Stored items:
* BEGIN *

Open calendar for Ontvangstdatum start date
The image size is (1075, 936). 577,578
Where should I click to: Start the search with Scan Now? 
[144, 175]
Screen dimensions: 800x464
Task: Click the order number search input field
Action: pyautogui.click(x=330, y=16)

* END *

Update the stored items by changing "calendar" to "date picker", and write out all the items again with nothing else altered.

▶ _Expected answer_:
Open date picker for Ontvangstdatum start date
The image size is (1075, 936). 577,578
Where should I click to: Start the search with Scan Now? 
[144, 175]
Screen dimensions: 800x464
Task: Click the order number search input field
Action: pyautogui.click(x=330, y=16)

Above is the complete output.